Вон иному, хоть деньги он с казны считает,
А не взять ему гривны — душа смертно тает.
Так-то мы милостивы, к бедным правосуды:
Выше душ ставим деньги, не плоше Иуды.
Что ж когда еще глубже мы в свет сей заглянем?
Везде без удовольства удивляться станем.
Философ деревенский оброс сединами,
Сладкими рассуждает о свете речами.
«Как, — говорит он, — теперь черт показал моду
Грех велик творить, то есть табак пить народу,
От которого весь ум человечь темнеет
И мозг в голове весьма из дня на день тлеет;
Уж мы-де таких много образцов видали,
Что многие из того люди пропадали».
То он же обличает в людях моду грубу,
А себе четвериком сам валит за губу.
Так-то людей осуждать мы тотчас готовы,
Людей видим больных, а сами не здоровы:
Так вот иной хвастает, что славы не любит,
А сам за самое то с света людей губит;
Говорит: лицемерство ему неприятно,
А самим делом держать то внушает внятно.
Теперь в свете сем буде кто пожить желает,
Пускай правды далеко во всем отбегает.
Инако бо нельзя двум господам служити,
Нельзя богу и свету вместе угодити.
Так-то сей свет состоит, так всем злым причастный,
Всех бедств, мерзостей полон, во всем суестрастный.
Еще ж то тут у нас нет миллионной доли,
Ибо тое все списать нет силы и воли.
Что ж, Солнце?
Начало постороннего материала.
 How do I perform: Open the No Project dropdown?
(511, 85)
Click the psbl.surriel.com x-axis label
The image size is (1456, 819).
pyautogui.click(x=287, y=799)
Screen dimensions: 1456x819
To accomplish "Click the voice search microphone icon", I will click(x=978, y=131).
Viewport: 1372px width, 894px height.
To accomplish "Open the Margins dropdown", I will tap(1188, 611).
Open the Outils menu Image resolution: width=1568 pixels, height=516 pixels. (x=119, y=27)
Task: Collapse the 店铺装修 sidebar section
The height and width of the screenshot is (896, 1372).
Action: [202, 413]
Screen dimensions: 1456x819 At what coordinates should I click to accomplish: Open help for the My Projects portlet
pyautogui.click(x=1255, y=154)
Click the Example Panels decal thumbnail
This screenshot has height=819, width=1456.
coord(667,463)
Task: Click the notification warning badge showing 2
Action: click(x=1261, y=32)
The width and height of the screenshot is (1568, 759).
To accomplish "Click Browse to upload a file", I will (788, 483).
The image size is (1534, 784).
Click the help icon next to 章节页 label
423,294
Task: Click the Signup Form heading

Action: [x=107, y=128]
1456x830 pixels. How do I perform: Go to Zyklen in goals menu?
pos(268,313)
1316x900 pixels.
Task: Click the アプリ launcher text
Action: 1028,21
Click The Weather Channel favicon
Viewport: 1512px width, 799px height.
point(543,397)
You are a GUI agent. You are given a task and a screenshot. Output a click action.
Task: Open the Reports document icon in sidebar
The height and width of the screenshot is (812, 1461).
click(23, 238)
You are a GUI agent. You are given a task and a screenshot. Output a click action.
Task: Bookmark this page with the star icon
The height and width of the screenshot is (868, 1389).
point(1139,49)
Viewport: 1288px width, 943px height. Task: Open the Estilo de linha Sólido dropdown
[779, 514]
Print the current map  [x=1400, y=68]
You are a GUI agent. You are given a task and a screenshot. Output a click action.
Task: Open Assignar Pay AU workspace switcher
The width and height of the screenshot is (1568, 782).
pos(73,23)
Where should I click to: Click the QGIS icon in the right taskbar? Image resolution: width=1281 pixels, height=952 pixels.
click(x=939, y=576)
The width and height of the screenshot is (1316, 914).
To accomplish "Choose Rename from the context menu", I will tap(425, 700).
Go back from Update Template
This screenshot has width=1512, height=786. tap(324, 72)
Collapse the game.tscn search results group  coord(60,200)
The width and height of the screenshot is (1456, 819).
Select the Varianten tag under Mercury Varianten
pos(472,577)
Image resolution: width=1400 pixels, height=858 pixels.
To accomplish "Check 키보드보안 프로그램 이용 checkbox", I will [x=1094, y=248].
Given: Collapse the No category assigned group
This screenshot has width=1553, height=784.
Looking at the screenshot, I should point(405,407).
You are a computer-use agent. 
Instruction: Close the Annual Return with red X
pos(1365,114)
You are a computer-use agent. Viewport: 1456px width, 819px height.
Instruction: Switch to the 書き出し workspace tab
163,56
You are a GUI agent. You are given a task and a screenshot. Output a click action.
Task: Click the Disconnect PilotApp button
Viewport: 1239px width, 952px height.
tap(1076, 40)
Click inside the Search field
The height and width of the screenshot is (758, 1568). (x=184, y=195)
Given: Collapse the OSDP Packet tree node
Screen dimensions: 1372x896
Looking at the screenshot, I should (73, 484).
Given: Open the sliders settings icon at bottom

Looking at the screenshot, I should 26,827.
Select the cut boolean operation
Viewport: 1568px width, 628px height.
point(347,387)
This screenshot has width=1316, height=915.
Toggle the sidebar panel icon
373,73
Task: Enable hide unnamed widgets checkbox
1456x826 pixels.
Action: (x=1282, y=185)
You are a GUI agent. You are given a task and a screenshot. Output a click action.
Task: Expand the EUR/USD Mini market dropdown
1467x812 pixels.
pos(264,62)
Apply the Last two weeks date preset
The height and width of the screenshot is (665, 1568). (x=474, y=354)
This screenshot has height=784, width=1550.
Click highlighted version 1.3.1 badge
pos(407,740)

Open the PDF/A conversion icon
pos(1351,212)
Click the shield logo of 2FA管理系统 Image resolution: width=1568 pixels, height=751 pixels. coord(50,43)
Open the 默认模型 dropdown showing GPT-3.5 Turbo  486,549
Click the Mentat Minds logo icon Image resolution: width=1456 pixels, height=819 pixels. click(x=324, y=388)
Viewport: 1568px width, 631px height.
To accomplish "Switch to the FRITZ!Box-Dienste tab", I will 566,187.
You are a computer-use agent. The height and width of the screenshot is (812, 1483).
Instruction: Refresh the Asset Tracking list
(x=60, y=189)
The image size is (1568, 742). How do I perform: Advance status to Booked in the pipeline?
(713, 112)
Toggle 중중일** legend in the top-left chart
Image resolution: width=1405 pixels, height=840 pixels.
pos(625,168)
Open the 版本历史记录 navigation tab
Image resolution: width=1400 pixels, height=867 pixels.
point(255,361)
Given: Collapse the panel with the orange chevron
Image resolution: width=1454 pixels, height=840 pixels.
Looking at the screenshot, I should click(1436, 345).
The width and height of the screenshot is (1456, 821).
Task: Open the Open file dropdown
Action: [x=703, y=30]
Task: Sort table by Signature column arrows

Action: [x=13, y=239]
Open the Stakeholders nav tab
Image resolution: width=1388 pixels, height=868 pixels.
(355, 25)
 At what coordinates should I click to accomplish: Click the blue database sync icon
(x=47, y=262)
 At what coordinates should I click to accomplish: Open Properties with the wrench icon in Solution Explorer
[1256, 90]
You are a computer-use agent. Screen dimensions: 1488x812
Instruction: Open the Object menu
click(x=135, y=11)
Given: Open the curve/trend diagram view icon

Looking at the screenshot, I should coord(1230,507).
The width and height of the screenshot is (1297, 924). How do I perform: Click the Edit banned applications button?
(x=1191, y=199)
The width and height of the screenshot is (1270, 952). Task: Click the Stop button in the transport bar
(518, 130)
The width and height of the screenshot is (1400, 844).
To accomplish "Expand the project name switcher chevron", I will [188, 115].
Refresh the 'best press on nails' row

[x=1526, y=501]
Погрешил ли я, так рассуждая,
Что если б ощущало ты в свете вся злая,
По-человечески бы могло премениться.
И, право, не престану я о сем дивиться,
Как так ти дана воля сиять терпеливно
На нас бедных, столь богу живущих противно.
Больше с удивления не могу писати,
И хоть не в пору, да уж принужден кончати.